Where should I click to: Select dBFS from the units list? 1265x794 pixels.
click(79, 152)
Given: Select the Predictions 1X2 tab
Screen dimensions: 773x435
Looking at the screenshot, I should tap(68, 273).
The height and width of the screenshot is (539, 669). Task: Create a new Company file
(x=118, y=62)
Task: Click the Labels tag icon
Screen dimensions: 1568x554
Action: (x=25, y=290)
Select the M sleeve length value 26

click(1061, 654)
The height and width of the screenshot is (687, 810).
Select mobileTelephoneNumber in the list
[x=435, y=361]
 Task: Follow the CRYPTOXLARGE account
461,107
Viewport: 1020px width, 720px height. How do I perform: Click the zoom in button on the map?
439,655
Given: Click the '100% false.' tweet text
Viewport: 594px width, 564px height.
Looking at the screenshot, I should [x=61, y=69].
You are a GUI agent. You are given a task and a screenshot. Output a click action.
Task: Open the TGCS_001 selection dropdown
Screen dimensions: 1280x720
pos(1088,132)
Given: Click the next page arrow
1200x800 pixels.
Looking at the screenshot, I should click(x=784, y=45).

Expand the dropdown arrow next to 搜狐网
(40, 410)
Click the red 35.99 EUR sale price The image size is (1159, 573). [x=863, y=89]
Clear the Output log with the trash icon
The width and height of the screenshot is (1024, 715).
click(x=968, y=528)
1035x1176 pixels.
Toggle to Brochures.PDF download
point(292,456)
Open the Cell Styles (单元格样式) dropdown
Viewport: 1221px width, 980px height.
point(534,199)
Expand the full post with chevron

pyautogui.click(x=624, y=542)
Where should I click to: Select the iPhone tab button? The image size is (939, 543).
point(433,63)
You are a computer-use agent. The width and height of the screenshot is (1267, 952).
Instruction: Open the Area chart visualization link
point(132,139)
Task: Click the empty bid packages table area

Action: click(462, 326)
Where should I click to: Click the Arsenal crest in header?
* * * * * * *
▸ **ABOUT THIS TASK**
What lines in the listing above contain the word "agent"? Show each one.

▸ **EXERCISE OUTPUT**
You are a GUI agent. You are given a task and a screenshot. Output a click action.
You are a computer-use agent. The width and height of the screenshot is (1267, 952).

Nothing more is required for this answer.